### LINHAS DE DADOS
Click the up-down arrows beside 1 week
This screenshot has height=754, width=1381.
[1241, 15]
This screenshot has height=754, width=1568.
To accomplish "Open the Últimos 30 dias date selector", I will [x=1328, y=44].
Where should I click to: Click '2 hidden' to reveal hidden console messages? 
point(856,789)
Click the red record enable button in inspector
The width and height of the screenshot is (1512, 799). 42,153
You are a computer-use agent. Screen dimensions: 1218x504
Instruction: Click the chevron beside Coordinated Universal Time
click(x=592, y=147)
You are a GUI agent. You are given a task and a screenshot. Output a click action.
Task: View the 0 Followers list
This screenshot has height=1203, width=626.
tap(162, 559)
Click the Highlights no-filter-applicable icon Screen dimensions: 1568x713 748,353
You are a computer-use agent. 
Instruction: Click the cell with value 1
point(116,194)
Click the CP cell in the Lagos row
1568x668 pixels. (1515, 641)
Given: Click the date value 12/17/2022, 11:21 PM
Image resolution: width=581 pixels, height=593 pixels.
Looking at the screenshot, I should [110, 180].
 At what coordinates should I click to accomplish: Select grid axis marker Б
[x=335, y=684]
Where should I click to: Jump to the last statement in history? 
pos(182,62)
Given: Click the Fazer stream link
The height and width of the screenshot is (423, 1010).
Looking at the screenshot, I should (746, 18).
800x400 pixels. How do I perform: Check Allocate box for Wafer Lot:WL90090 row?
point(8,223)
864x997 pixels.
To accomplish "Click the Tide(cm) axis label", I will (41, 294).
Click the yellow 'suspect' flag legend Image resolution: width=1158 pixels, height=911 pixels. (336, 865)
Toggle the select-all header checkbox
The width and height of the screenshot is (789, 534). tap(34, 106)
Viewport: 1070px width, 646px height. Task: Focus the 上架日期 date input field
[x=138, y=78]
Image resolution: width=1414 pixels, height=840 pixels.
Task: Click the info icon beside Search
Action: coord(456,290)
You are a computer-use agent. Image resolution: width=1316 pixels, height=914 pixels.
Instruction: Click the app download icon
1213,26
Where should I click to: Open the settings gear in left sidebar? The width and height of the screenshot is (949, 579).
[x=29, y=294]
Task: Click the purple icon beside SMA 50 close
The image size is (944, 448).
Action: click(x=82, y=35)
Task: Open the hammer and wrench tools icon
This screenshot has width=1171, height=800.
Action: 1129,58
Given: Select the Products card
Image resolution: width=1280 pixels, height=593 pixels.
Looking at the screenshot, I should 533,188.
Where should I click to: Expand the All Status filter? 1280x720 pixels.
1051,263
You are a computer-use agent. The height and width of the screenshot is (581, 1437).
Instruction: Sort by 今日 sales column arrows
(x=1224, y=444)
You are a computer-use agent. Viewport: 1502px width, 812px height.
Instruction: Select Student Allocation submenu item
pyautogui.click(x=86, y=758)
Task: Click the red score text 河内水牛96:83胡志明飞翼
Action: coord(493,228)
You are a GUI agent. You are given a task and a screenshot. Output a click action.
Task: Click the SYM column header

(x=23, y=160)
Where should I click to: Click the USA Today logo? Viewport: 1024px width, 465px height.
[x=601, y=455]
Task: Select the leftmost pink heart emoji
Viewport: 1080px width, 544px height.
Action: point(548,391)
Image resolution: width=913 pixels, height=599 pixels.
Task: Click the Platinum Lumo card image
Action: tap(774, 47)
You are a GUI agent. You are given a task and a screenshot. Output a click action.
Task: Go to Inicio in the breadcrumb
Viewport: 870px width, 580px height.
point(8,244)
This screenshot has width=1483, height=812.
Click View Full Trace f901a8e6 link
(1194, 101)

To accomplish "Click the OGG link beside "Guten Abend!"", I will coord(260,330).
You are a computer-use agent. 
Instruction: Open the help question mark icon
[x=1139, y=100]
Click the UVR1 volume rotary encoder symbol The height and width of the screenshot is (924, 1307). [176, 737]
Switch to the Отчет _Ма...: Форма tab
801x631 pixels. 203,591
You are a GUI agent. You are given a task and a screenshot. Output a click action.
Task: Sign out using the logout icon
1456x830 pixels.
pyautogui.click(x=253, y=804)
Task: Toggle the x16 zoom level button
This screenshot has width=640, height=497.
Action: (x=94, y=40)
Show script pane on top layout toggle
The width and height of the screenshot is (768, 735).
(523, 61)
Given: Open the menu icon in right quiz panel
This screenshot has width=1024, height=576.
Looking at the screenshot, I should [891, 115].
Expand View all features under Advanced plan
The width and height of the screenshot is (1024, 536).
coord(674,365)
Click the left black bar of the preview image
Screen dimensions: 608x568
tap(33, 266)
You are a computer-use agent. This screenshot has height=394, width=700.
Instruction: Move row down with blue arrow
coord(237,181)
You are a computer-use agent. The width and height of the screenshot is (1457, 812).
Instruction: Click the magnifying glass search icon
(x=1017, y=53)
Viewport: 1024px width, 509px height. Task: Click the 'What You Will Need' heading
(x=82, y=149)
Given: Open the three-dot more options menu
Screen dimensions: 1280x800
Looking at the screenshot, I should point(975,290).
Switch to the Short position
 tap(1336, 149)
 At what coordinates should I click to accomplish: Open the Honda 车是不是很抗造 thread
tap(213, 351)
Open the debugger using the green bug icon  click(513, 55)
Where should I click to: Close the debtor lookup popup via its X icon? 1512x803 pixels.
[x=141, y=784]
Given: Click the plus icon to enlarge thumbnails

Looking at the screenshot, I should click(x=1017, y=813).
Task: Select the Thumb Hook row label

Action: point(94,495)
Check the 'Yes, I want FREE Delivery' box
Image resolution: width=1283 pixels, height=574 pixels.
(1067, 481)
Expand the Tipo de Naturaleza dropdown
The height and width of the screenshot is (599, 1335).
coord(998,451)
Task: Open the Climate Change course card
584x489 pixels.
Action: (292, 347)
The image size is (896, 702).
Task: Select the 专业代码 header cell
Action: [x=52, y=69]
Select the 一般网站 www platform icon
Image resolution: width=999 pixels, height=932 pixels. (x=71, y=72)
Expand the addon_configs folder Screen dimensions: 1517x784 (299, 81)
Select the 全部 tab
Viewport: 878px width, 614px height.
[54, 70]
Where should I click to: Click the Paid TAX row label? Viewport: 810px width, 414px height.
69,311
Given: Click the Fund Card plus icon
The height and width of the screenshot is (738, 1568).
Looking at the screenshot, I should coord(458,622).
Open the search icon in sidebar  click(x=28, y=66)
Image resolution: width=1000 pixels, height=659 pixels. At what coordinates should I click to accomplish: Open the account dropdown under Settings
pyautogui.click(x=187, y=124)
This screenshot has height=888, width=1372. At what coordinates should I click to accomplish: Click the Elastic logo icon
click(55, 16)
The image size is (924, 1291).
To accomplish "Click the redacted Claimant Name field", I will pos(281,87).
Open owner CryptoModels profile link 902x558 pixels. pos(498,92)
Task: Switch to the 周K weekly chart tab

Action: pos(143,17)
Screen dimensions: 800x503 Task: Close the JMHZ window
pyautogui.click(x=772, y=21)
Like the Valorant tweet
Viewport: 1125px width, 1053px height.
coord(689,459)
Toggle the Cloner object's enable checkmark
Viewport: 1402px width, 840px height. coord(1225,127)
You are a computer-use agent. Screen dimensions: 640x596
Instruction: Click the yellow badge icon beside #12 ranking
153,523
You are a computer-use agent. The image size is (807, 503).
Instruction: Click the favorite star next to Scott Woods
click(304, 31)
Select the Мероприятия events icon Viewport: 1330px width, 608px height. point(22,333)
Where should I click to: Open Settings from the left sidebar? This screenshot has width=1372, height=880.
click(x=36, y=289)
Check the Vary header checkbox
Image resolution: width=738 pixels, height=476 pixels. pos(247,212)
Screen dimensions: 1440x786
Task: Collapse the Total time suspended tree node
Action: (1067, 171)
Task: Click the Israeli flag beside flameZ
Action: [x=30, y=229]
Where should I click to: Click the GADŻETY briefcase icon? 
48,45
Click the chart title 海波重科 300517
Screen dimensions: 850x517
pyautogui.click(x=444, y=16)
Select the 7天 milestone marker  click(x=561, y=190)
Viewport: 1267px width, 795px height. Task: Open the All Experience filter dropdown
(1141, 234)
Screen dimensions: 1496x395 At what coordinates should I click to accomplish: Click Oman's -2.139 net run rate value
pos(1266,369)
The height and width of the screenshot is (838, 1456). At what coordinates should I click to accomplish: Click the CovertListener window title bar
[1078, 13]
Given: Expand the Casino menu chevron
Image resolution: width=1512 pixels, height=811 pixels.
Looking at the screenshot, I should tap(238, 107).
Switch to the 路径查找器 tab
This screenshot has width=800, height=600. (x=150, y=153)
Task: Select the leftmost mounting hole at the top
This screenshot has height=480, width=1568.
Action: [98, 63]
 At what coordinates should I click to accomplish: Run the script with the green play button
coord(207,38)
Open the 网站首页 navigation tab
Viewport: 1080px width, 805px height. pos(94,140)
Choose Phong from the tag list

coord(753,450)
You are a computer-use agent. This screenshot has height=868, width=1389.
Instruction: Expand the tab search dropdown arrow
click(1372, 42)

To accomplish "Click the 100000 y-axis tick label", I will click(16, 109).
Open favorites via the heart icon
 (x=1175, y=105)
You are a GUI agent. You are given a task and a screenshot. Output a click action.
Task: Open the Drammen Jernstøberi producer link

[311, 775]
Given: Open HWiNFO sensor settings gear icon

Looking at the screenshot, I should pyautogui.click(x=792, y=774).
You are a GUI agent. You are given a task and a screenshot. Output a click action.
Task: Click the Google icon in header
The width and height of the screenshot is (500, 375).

### EXERCÍCIO
Retorne todas as linhas que contêm a palavra "chevron", levando em conta maiúsculas e minúsculas.

### RESPOSTA
Instruction: Click the chevron beside Coordinated Universal Time
Given: Expand the Casino menu chevron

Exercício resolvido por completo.